El sistema de control se basa por completo en el uso de la pantalla táctil manteniendo el ritmo en todo momento con una interfaz sencilla. Cuando empieza la música, aparecerán esferas en la pantalla, estando numerados. Este número nos indica la secuencia de toques en que tendremos que darles. Al mismo tiempo un círculo mayor se va cerrando sobre cada esfera; en el momento en que coincide con su circunferencia es el momento en que debemos tocar la esfera. Realmente es una de esas situaciones en las que resulta más difícil explicarlo que hacerlo, ya que la mecánica es muy sencilla, directa y, al mismo tiempo, puede complicarse según avanzamos para ofrecer retos más complejos al jugador.
A esa característica de pulsar sobre las esferas, habrá que añadir también la de arrastrar una esfera por la pantalla al ritmo de la música, girar una suerte de ruleta, etc., de manera que se va aportando más variedad al desarrollo, para, mientras hacemos todo esto, que los agentes puedan llevar a cabo su misión. Lo cierto es que normalmente estaremos demasiados ocupados intentando superar la fase como para ver lo que está sucediendo en segundo plano, pero para eso el juego nos ofrece la opción de ver lo que ha sucedido y poder deleitarnos con las secuencias.

El nivel de dificultad es relativamente elevado, alejado de la tendencia a ofrecer juegos muy fáciles, lo que no deja de ser para un colectivo de jugadores motivo de alegría. Además, podremos escoger más niveles de dificultad, de manera que en este sentido el espíritu arcade del título se mantiene intacto. Las fases más difíciles nos obligarán a estar muy atentos al ritmo de las canciones, e ir perfeccionando nuestra actuación poco a poco, con la práctica, al dar poco margen de error. Dado el estilo de juego, nos parece normal, y nos complace ver cómo todavía llegan al mercado juegos que plantean retos sin complejos. Eso sí, con todo, tenemos que decir que –al menos la sensación que transmite- es que la dificultad está mucho mejor nivelada que en el original japonés, como consecuencia de emplear otras canciones y, por tanto, otros ritmos, revisando todo su desarrollo para adecuarse a ellas.
Pero pese a la dificultad algo elevada, el juego no es frustrante ni una experiencia negativa para los jugadores, siempre y cuando no seamos especialmente torpes o nos enfademos mucho con la cosa ésa de perder. Además, como se nos puntúa en función de la precisión a la hora de pulsar y el buen ritmo, el sistema de puntuación está abierto a las suficientes variables como para recompensar una buena actuación al tiempo que castiga severamente los errores, potenciando el pique en el jugador que desee ir mejorando sus registros en el juego. La recompensa final será desbloquear dos niveles de dificultad extra, auténticos retos para quienes ya hayan dominado el juego con maestría.

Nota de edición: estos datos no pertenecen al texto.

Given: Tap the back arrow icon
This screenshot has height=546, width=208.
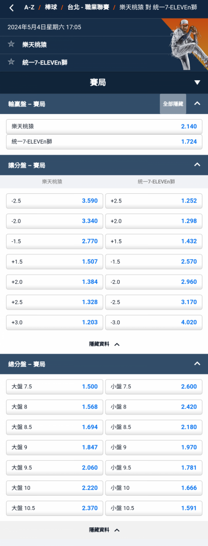Looking at the screenshot, I should click(x=11, y=8).
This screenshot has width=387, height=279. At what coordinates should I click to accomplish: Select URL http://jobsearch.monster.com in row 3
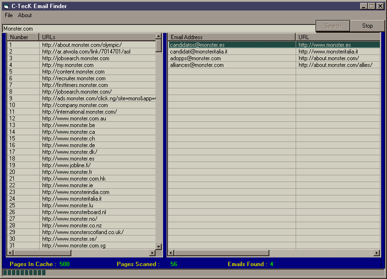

Elite Beat Agents incluye un modo multijugador competitivo o cooperativo para hasta cuatro jugadores. Si optamos por el cooperativo, seremos dos equipos de agentes y los movimientos a realizar se dividen entre los dos, haciendo más fácil la experiencia de juego, aunque también dependerá de la habilidad de nuestros compañeros de fatigas. Si preferimos el competitivo, nos encontraremos otra vez en dos equipos, aunque esta vez cada uno tendrá un medido que tendrá que llenar haciéndolo mejor que los rivales. Además, para potenciar el modo multijugador, se puede disfrutar con sólo una tarjeta del juego, aunque las opciones estarán limitadas, siendo, por tanto, recomendable, que cada jugador cuente con su propia consola y juego.

Conclusiones
Es cierto que no hay mucha competencia dentro del catálogo de Nintendo DS, pero
Elite Beat Agents es uno de los juegos musicales basados en el ritmo (en esencia, casi todos menos los que están más próximos a una suite de creación musical que al videojuego) más divertidos que nos podemos encontrar. Su estilo visual es simpático, resulta siempre desenfadado y divertido, las canciones son buenas, y tiene un nivel de dificultad un poco por encima de la media que, la verdad, al final le sienta bien. Es un juego de ritmo, un arcade musical sin complejos, que nos hace desear que en el futuro podamos disfrutar no sólo de su continuación, sino también, ojalá, de los originales nipones. Al fin y al cabo, hay tantos cambios que son, casi, dos juegos diferentes.